- WHAT THIS TASK INVOLVES -
Rewrite the stretch of entries from the start through the line containing "Action: pyautogui.click(x=134, y=508)", replacing "CHANGE PASSWORD" with "RESET PASSWORD" and leaving everything else unchanged. Omit the pictures from your answer.

- EXTRACTED DATA -
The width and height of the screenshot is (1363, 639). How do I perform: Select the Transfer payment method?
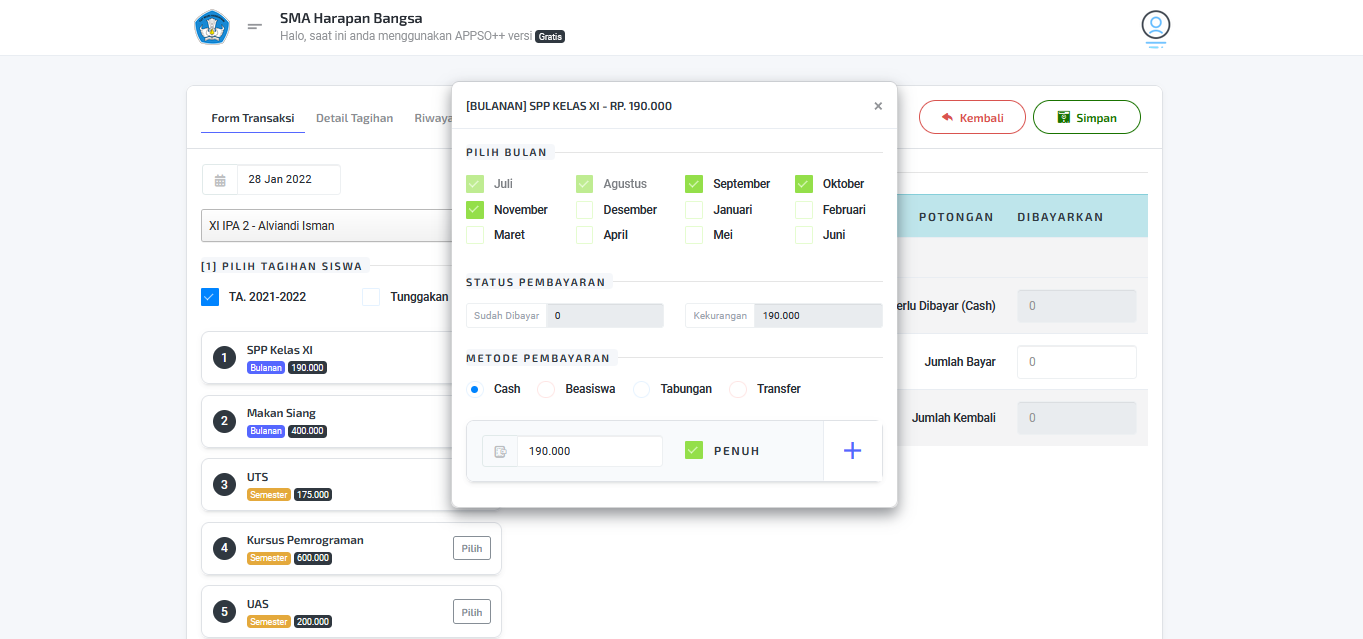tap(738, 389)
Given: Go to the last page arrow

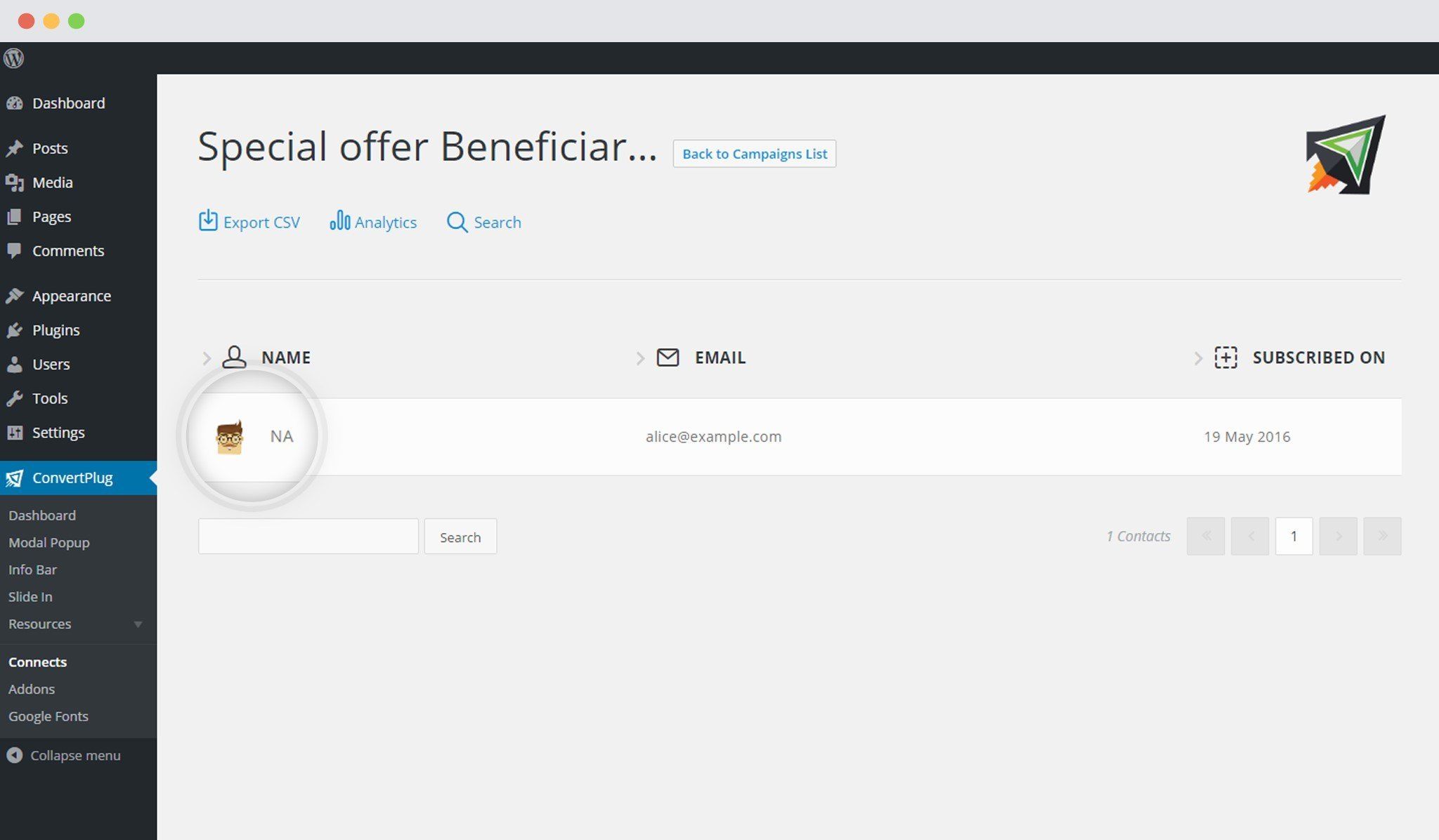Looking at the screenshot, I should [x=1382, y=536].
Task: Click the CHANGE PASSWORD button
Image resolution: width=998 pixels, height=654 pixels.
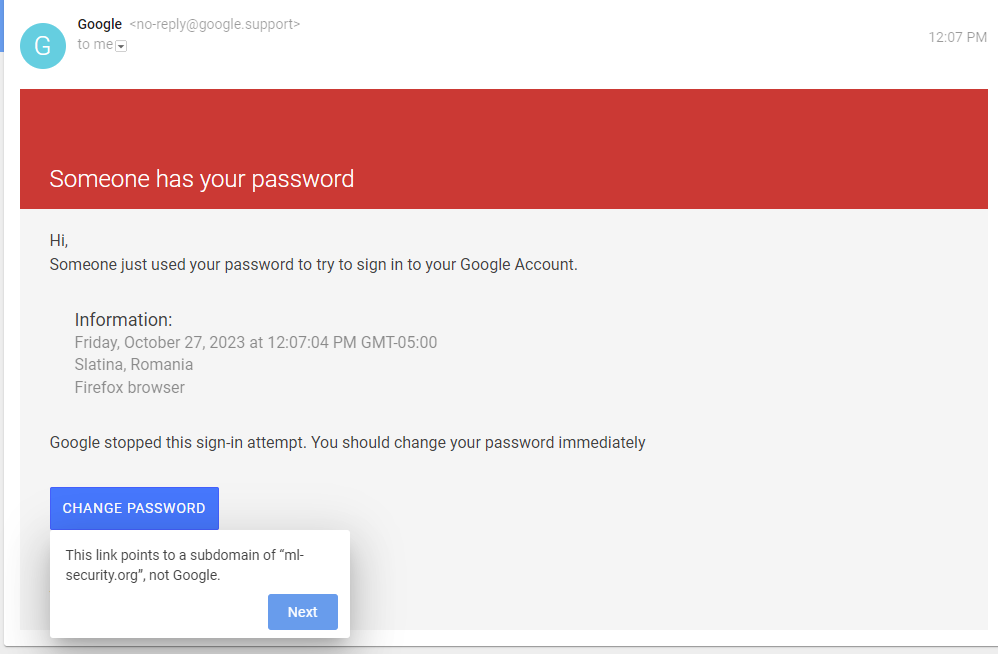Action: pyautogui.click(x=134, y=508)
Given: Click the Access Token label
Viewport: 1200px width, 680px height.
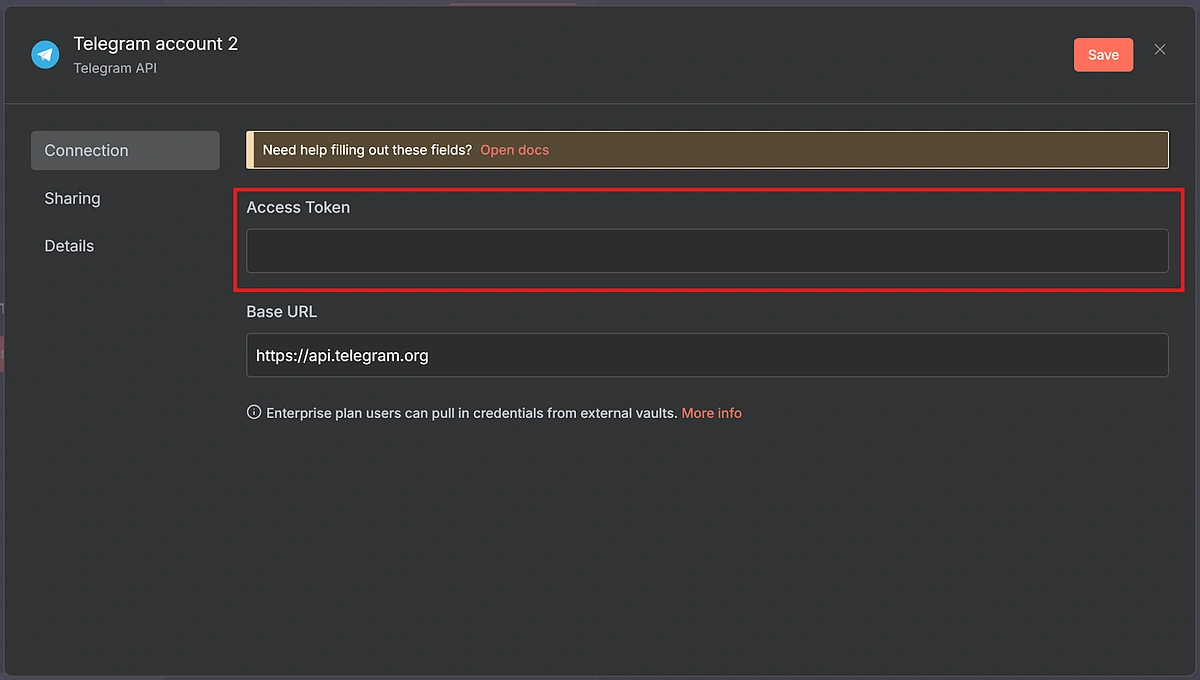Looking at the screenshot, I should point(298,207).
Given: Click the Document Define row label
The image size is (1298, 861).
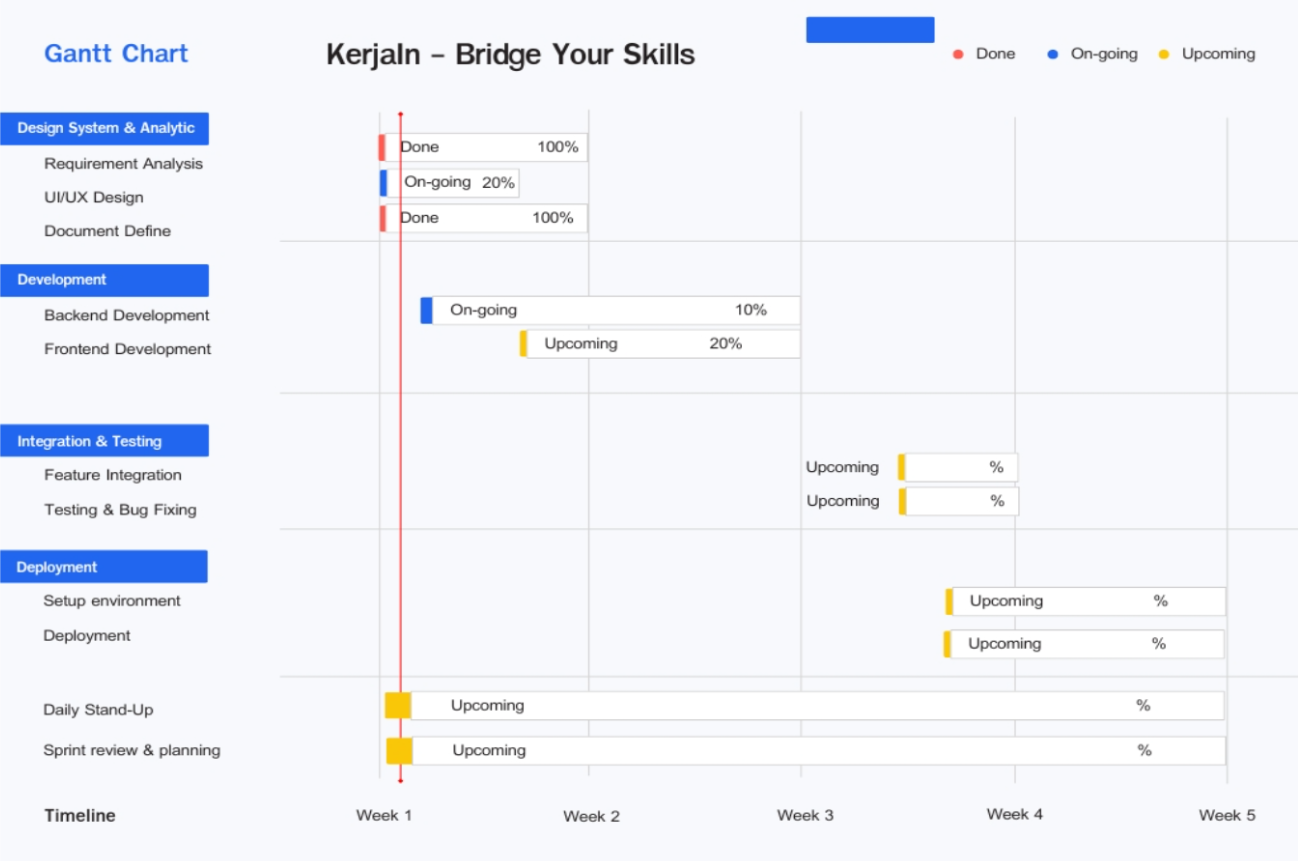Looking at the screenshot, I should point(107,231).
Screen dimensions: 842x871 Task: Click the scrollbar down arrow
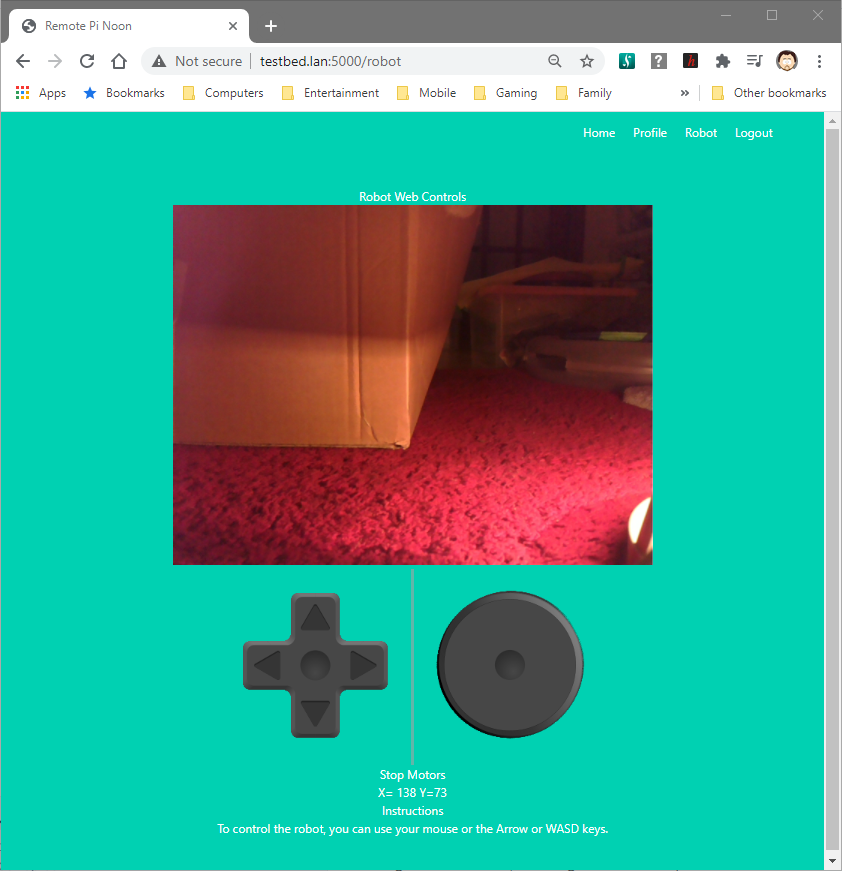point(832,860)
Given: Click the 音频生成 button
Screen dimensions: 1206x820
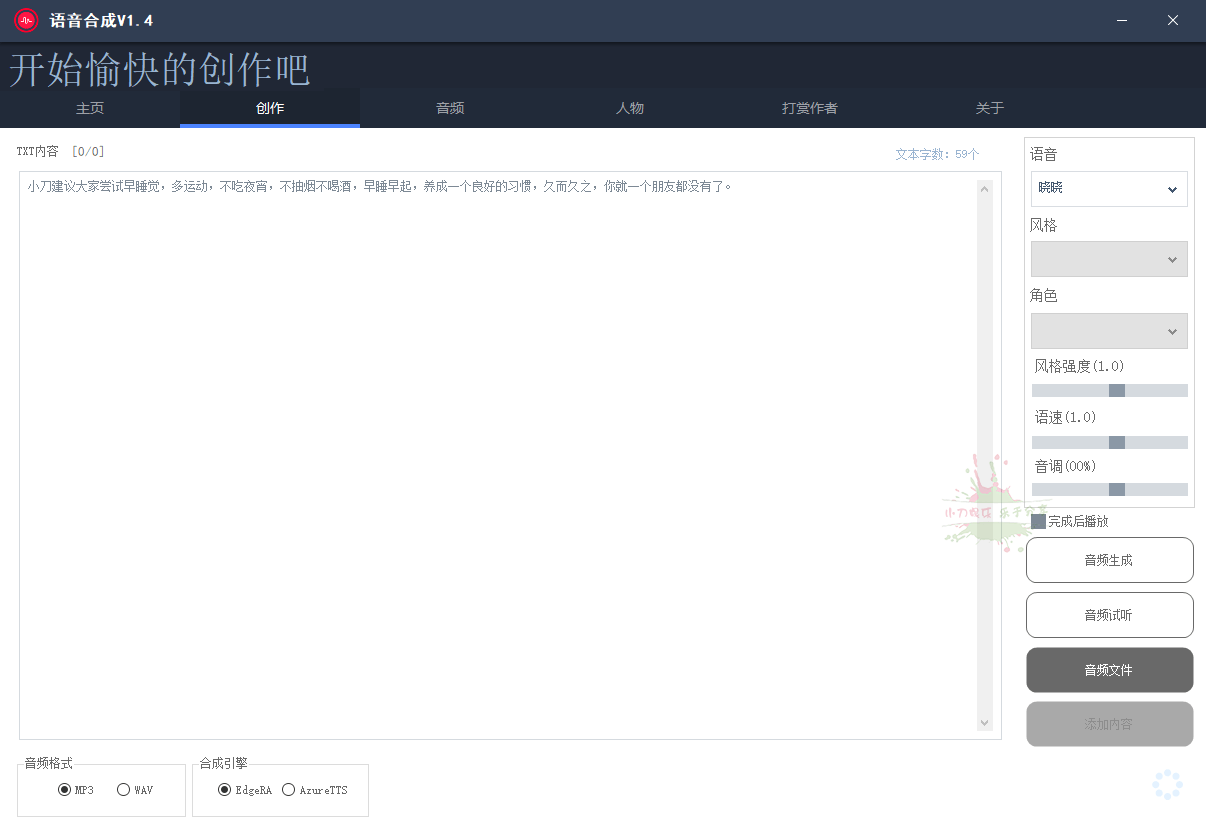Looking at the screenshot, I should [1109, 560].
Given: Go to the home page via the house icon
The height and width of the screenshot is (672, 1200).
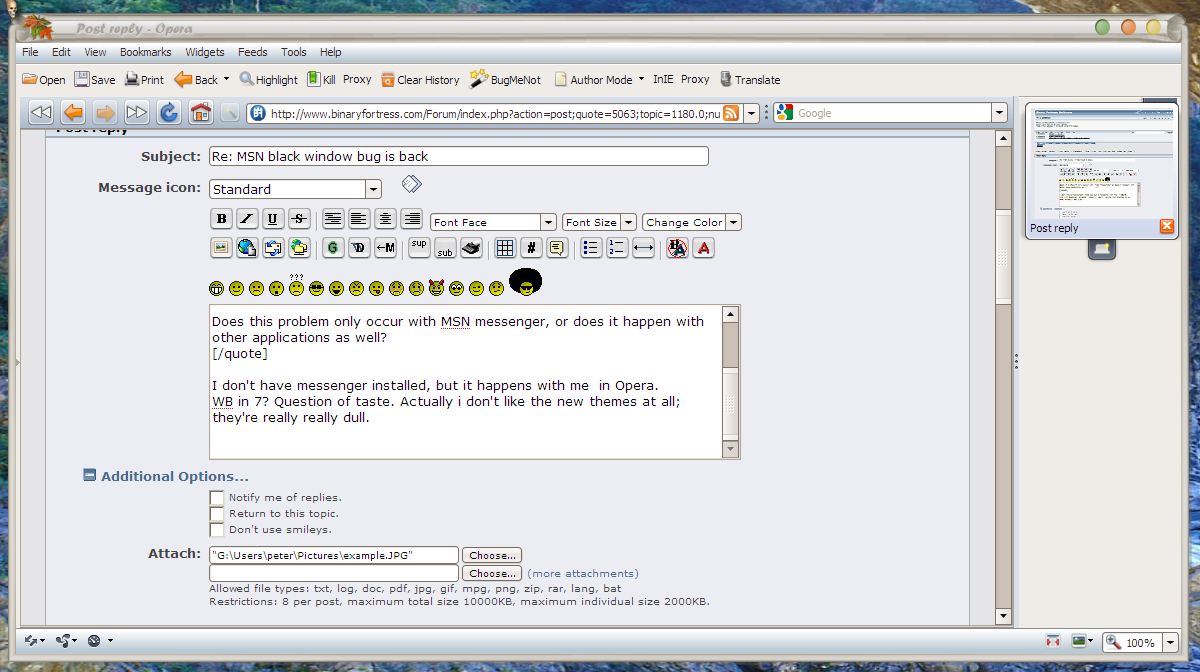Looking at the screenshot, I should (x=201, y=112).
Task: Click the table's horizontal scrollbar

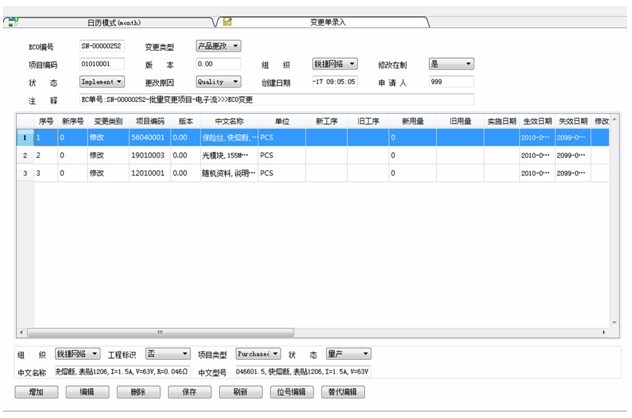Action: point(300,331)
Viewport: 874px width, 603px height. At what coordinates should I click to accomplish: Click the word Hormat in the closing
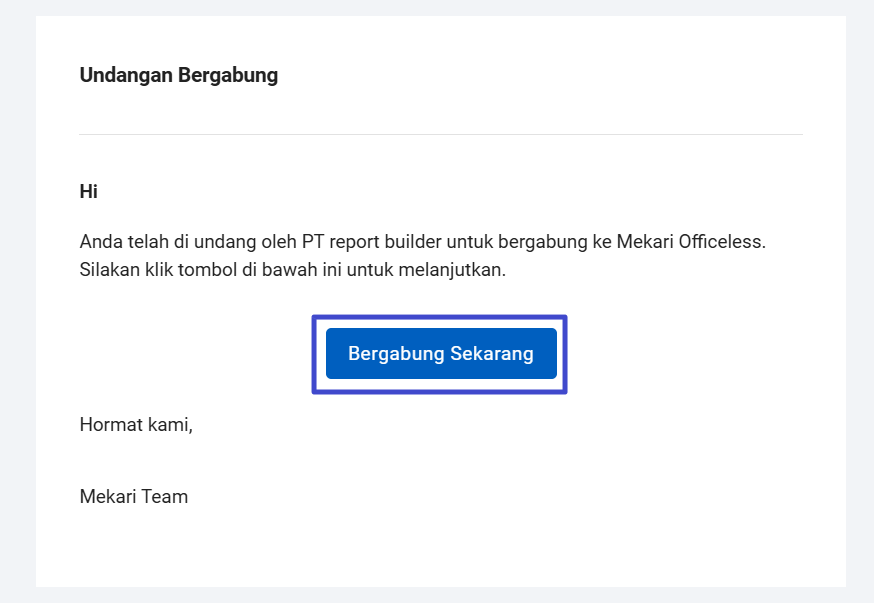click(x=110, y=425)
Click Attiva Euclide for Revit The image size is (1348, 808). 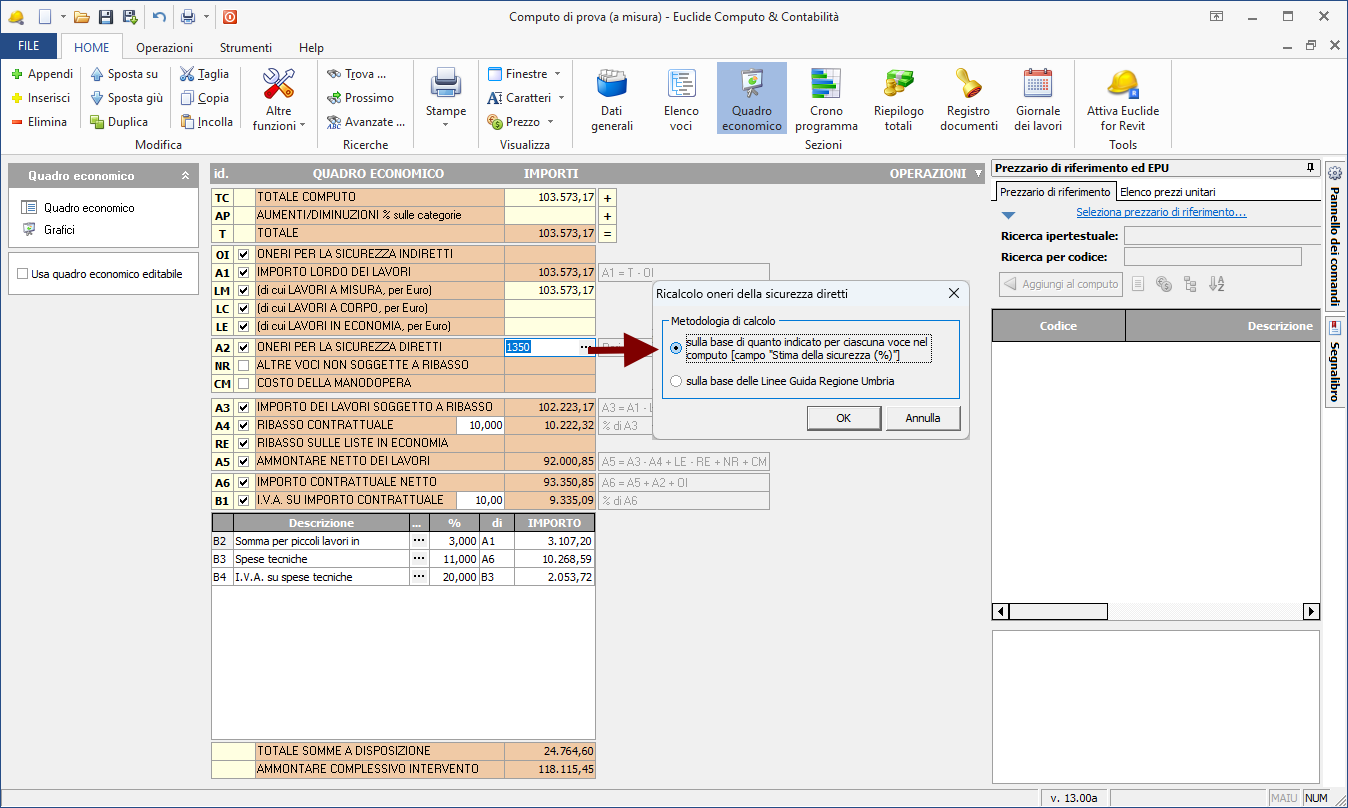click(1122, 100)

- RESPONSE -
The width and height of the screenshot is (1363, 639). How do I perform: Select the Transfer payment method?
tap(738, 389)
Given: Go to the last page arrow

Looking at the screenshot, I should [x=1382, y=536].
Task: Click the RESET PASSWORD button
Image resolution: width=998 pixels, height=654 pixels.
Action: pyautogui.click(x=134, y=508)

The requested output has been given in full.